Przeciągnęłam się ospale i rozejrzałam po pokoju. Było już ciemno, co oznaczało, że musiałam spać z jakieś cztery godziny. Nie pamiętam nawet kiedy zasnęłam. Wiem, że czytałam książkę, a później odleciałam. No nic. Odłożyłam książkę na półkę, która stoi obok łóżka i usiadłam szybko. To był chyba zły pomysł, ponieważ coś w moim wnętrzu się szarpnęło. Zaczęłam szybko oddychać i po chwili mi przeszło..
- Au. Co to było.? - szepnęłam do siebie i złapałam się za brzuch. Wypukły brzuch.. Już chciałam wstać, gdy nagle coś otarło się o wewnętrzną ściankę mojego brzucha. Co to miało być.? Coś jest w środku mnie.? Wystraszona, zawołałam mojego męża.
- Emmett.!!! 

Emmett.

Bez zastanowienia pobiegłem do Rosalie. Kątem oka zauważyłem, że za mną biegnie Bella. Gdy wbiegliśmy do sypialni, Rose siedziała na łóżku z ręką na brzuchu i wystraszoną miną.
- Kochanie, co się stało?- zapytałem wystraszony.
- N...Nie wiem. Chciałam wstać i iść do salonu, ale gdy podniosłam się gwałtownie, poczułam ból w brzuchu, a później coś otarło się o wewnętrzną ściankę mojego brzucha. Boje się Emmett..
- Połóż się. Nie bój się. Będę cały czas przy tobie. - powiedziałem.
- Dziękuję Ci Emmett, ale nie możesz cały czas przy mnie siedzieć. Spójrz w lustro. Masz już ciemne oczy. Powinieneś zapolować. Ja poleżę i odpocznę. Będzie dobrze.
- Ale kochanie.. Przecież..
- Emmett mógłbyś zostawić mnie i Roslie same? Idź zapolować. Ja się nią zajmę. Nie przejmuj się...
- No nie wiem. - powiedziałem, ale gdy zobaczyłem ostry wzrok Rose, zgodziłem się - Okej, ale jak coś się będzie działo, wołaj.!
- Dobrze.. - odpowiedziała Bella. Pocałowałem  Rosalie w policzek i wyskoczyłem przez okno. Im szybciej wyjdę, tym szybciej wrócę.

Rosalie.

- Patrząc na twoją minę, sądzę, że wiesz co mi dolega i chyba nie jest to coś miłego. - powiedziałam i westchnęłam ciężko. Bella miała minę męczennika.
- Tak. Sądzę, że wiem co ci dolega. Nie jest to nic złego, wręcz przeciwnie. Rose przejde od razu do rzeczy. Myślę, że.. że jesteś w ciąży..
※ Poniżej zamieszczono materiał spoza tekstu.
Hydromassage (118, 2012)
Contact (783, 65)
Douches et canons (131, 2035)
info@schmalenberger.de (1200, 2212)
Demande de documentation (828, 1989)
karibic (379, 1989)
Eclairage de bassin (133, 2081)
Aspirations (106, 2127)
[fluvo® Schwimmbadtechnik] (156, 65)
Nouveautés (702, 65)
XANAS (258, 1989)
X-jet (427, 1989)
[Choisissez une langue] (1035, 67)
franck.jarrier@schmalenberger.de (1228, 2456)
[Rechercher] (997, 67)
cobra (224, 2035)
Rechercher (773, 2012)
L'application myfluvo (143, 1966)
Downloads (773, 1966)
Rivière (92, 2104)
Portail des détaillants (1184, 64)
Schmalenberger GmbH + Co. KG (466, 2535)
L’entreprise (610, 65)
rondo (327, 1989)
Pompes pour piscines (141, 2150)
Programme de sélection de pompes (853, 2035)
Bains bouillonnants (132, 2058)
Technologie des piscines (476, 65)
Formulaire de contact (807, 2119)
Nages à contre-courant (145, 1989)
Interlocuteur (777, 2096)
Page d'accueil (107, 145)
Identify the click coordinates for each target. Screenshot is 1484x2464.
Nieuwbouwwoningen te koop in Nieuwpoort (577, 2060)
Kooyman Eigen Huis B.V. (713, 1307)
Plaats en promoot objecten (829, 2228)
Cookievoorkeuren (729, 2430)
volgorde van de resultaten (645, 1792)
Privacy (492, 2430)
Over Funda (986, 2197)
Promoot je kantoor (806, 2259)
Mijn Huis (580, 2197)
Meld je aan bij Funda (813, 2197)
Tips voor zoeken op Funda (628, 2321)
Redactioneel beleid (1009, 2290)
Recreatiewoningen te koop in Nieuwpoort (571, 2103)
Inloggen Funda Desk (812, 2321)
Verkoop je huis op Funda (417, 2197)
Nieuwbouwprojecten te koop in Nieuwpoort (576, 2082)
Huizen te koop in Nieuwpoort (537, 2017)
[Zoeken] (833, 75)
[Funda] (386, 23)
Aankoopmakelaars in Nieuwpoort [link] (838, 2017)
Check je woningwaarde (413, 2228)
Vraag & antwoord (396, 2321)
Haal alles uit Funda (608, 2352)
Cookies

- Ja? W ciązy? Przecież to nie możliwe. W ogóle skąd taki pomysł? Jak możesz.? Wiesz, że chcę mieć dziecko, ale nie mogę.. Po co gadasz takie głupoty.? - zaczęłam krzyczeć.
- Stąd, że twoje objawy są podobne do moich. Wtedy jak ja byłam w ciąży też mówili, że to nie możliwe, a jednak. Gołym okiem widać, że powiększył Ci się brzuch. Ja nie chciałam Cię urazić. Nie krzycz na mnie...
- Przepraszam.
- Nie szkodzi. Już od jakiegoś czasu myślałam o tym, że te objawy są oznaką ciąży, ale nie chciałam dawać Ci nadziei, więc nikomu nie mówiłam, ale teraz, gdy czujesz ruchy dziecka..
- Kto jeszcze Tym wie.?
- Edward... W sumie to On na to wpadł.
- Nie, nie, nie.. Przecież to niemożliwe. Nie.. Muszę to przemyśleć.. Daj mi chwilkę..
- Mam wyjść.?
- Nie.! - krzyknęłam i złapałam Belle za rękę. - Chcę, żebyś przymnie została. Tylko nie odzywaj się przez jakiś czas. - Bella już nic nie mówiła, a ja pogrążyłam się w myślach. W ciąży.. Chyba jestem w ciąży.. Przecież to niemożliwe. Nie chcę robić sobie nadziei, ale wizje mnie, Emmetta  i naszego maluszka już pojawiały mi się przed oczyma. Och, jakie by to było wspaniałe.. Nie! Nie mogę robić sobie nadziei.!
- To nie może być prawdą.. - szepnęłam cicho i spojrzałam na Bellę.
- Carlilse powinien Cię zbadać. Wtedy będziemy pewni..
- Dlaczego tak sądzisz.?
- Rose.. mdłości, senność, ogromny apetyt, urósł Ci brzuch i czułaś coś, co prawdopodobnie było ruchami dziecka. Wystarczy dowodów.?
- O je. Ja będę miała dziecko. Nawet nie wiesz, jak się ciesze.! -powiedziałam i przytuliłam Belle najmocniej jak mogłam. - Ale idź po Carlisle' a. Chcę mieć pewność. - wolną ręką pogładziłam się po wypukłym brzuszku. 
- Dobrze, tylko musisz mnie puścić. - zaśmiała się i wyswobodziła się z moich ramion. - Trzymaj się. - powiedziała i pobiegła po Carlisle' a. Nie mogę uwierzyć w to, że jestem w CIĄŻY.  Ciekawie jak zareaguje Emmett. Myślę, że będzie się cieszył. Przecież chce dziecka tak samo jak ja. To takie cudowne..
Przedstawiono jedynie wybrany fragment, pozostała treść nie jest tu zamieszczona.